▶ **Yapılacaklar**:
1. Seçim iddialarına dair metne göre deprem bölgesindeki on bir ilde kaç kişi oy kullanmış?
2. Seçim iddialarına dair metnin "Öncelikle seçimde seçmen" sözlerinin geçtiği yerden başlayıp "belirsizlikler hâlâ karanlıkta." sözlerinden sonra biten kısmını "üniversiteli" yerine "genç" koyarak yeniden yazın.

Seçim ve sandık sahtekârlıklarına dair iddiaların ardı arkası kesilmiyor. Zira ekonomik yıkımın dip yapmasına, hiper enflasyonla, zamlarla pahalılığın katlanmasına, deprem bölgesine üç gün sonra ancak müdahale eden arama-kurtarma başarısızlığına rağmen Erdoğan’ın yüzde 52 oy çıkması çarpıklığının hiçbir mâkul izâhı yapılamıyor.
Öncelikle seçimde seçmen sayısının uyuşmaması, nüfus artışının seçmen artışından daha düşük kalması, bazı sandıklarda oy kullanan seçmenin seçmen sayısını aşması, milyonlarca üniversiteli seçmenin oy kullanamaması, ortalıkta gezen dört milyon seçmene dair belirsizlikler hâlâ karanlıkta.
Deprem bölgesindeki on bir ilde 4 milyonu bulan vatandaşın bölgeyi terk etmesine karşı 8.5 milyon kişinin -2018’deki seçimden fazla- oy kullanmasıyla seçmen sayısında hiçbir kaybın olmaması, üstelik katılımın artması istifhamları daha da derinleştiriyor.

▶ **Alıntılanan veriler**:
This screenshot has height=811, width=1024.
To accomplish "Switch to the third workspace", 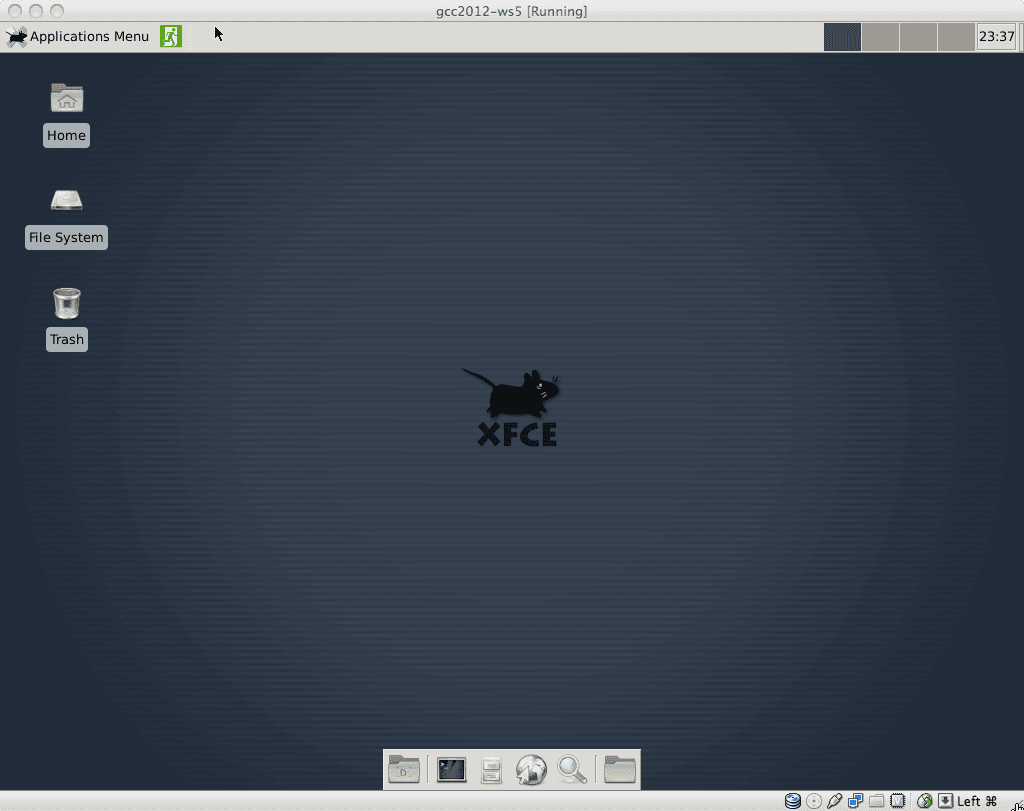I will (918, 37).
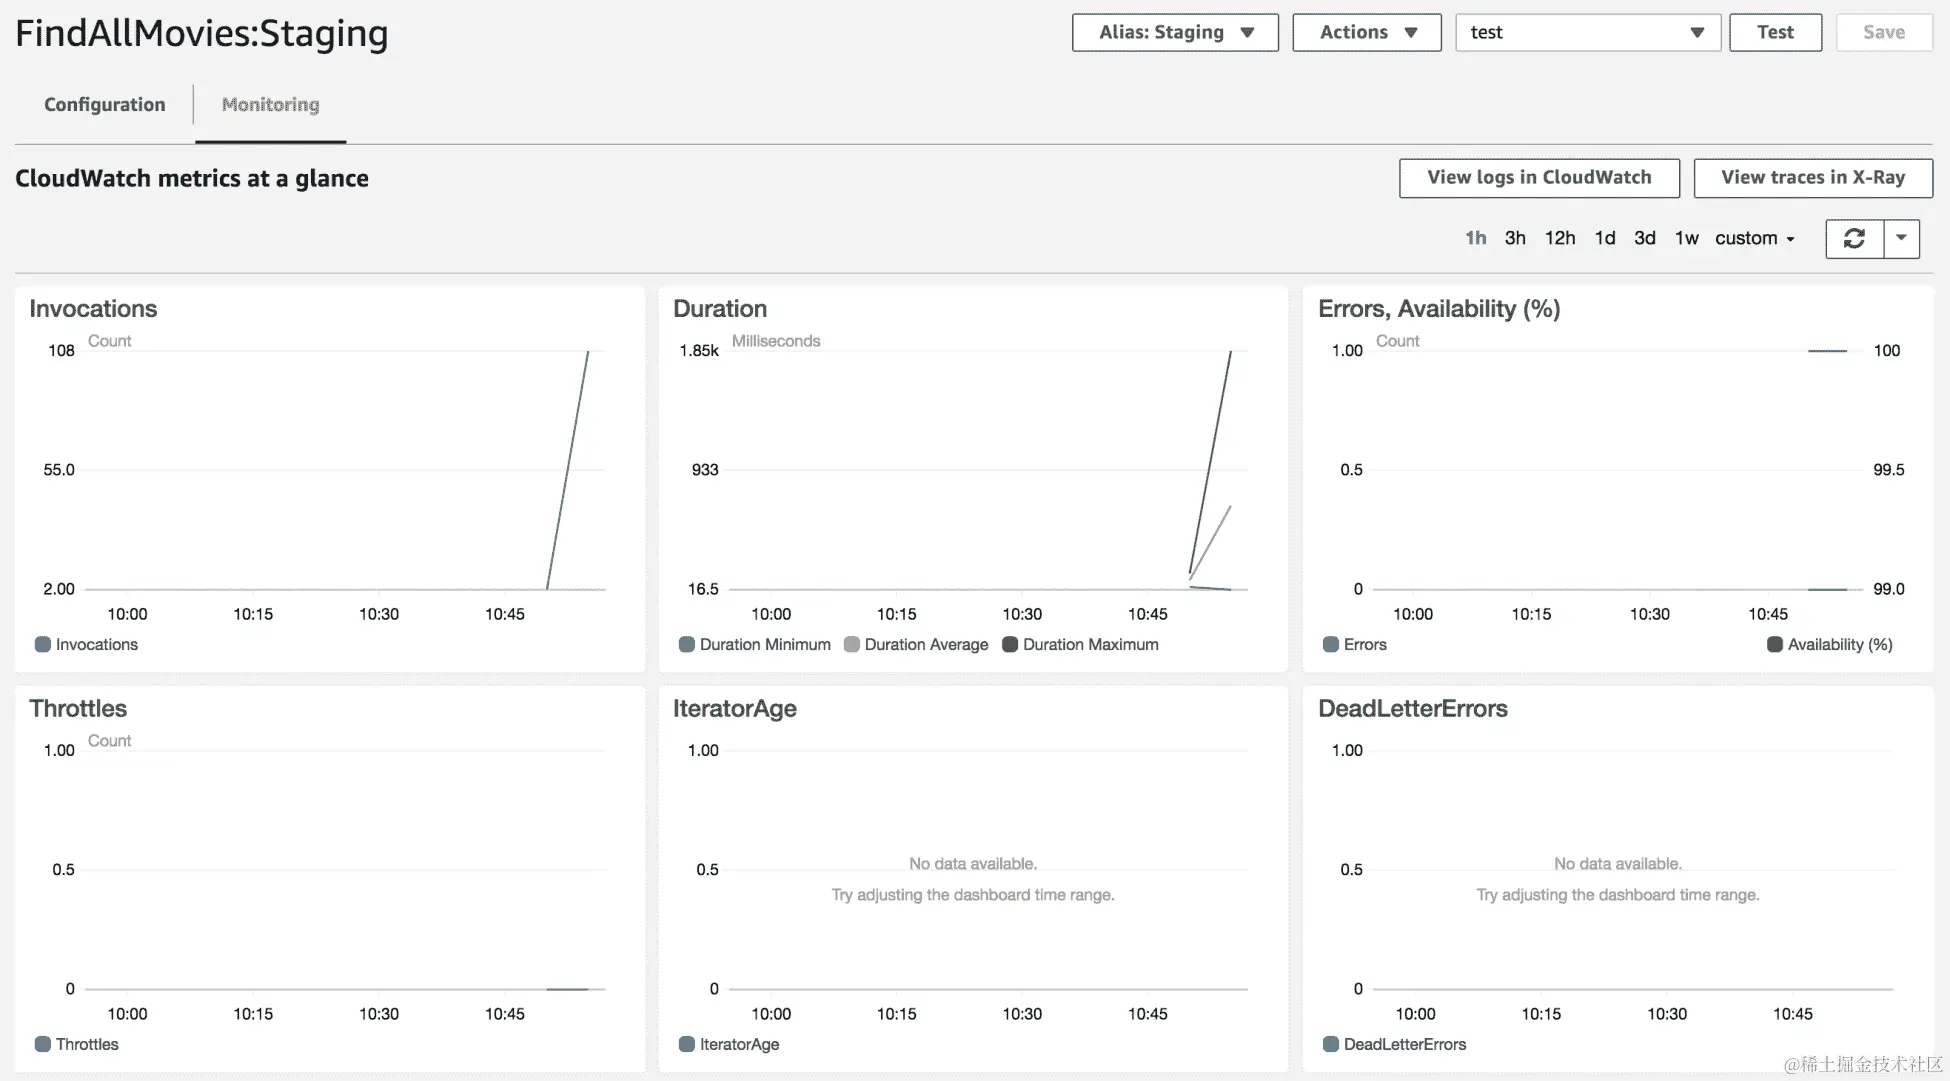Choose the 1w time range
The width and height of the screenshot is (1950, 1081).
(x=1686, y=238)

▶ **Cevap listesi**:
1. 8.5 milyon kişi.

2.
Öncelikle seçimde seçmen sayısının uyuşmaması, nüfus artışının seçmen artışından daha düşük kalması, bazı sandıklarda oy kullanan seçmenin seçmen sayısını aşması, milyonlarca genç seçmenin oy kullanamaması, ortalıkta gezen dört milyon seçmene dair belirsizlikler hâlâ karanlıkta.